Taffy
by LadyCat
Summary: 3rd story in Shadow'verse; Spike thinks about Dawn, several weeks later


 SEQ CHAPTER \h \r 1"You've got such delicate hands."

Spike flashed an affronted look before returning to his work. If he buggered this up because she kept making those damned inane comments, he was gonna be pissed. Mostly because _she_ was never going to forgive him. Bint.

"You know I can tell when you think about me, right? You get this weird crease-thingie in your forehead.

"I do not have creases!" He glared at her even longer, conscious of his forehead wrinkling into—oh, blast, creases. Furrows in his skin, tight and bumpy without the good tingling he gets when it's game-face bumpiness. This wasn't supposed to _happen_ to him, dammit. Not the growing up and old part, and definitely not the teenaged girl part.

"Oh, please, how old were you when you were turned? Like thirty?"

Aghast, he stared at her. He did _not_ look thirty! "I was twenty three!" he spluttered, accidentally streaking a line of polish down her pinky finger.

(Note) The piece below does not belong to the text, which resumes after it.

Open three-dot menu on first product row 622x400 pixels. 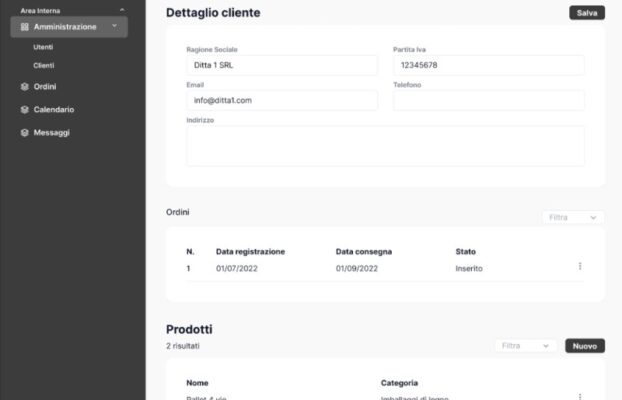[x=580, y=396]
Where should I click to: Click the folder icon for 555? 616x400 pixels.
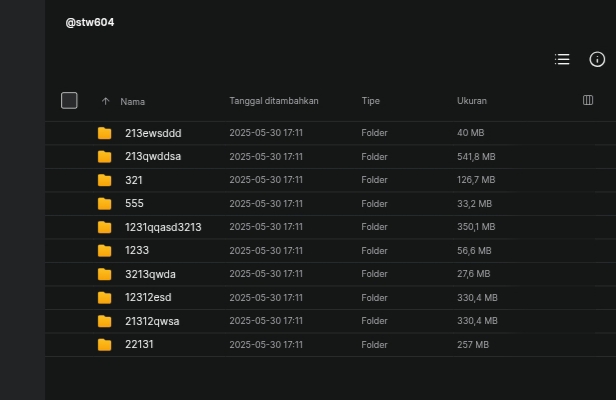coord(104,204)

She giggled, rubbing the line of Sea Foam—which happened to be greenish in color, unlike any foam he'd seen on any sea—into her skin. "Twenty three, huh? Cool. Xander thought you were at least twenty eight."

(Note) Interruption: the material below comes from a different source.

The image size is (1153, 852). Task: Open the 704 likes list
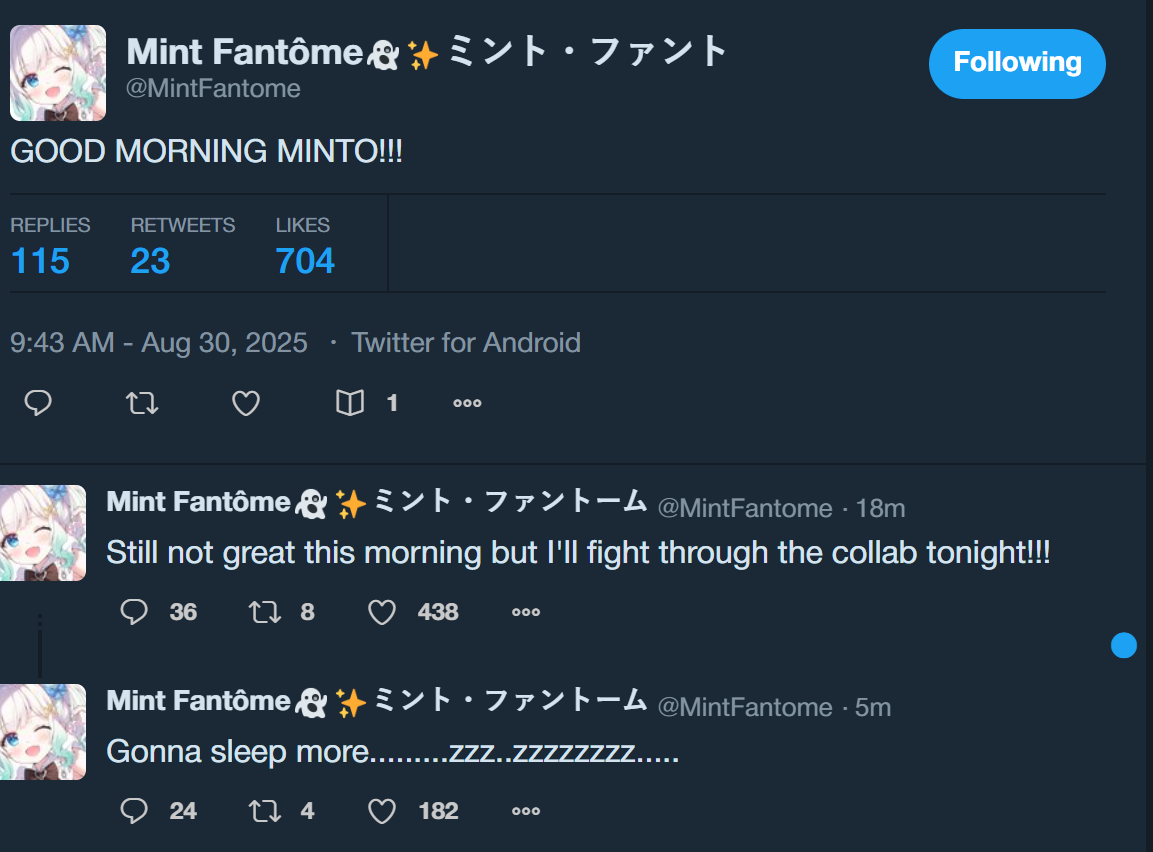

He should be angry, of course. He'd just been insulted by the one bloke who had _nothing_ on him to insult, no matter how hard the idiotic wanker kept on trying. But Dawn was smiling up at him mischievously, perfectly serene in the face of his anger. Pretty much sucked the wind out of his sails, that look, and the big blue eyes that never had anything but trust for him.

Rolling his eyes to hide the reaction he always had, he switched hands. "You are a very rude little girl to say such things. And since you obviously wanted to know—I'd turned twenty three not three weeks before. Was even wearing the new coat Mother got me."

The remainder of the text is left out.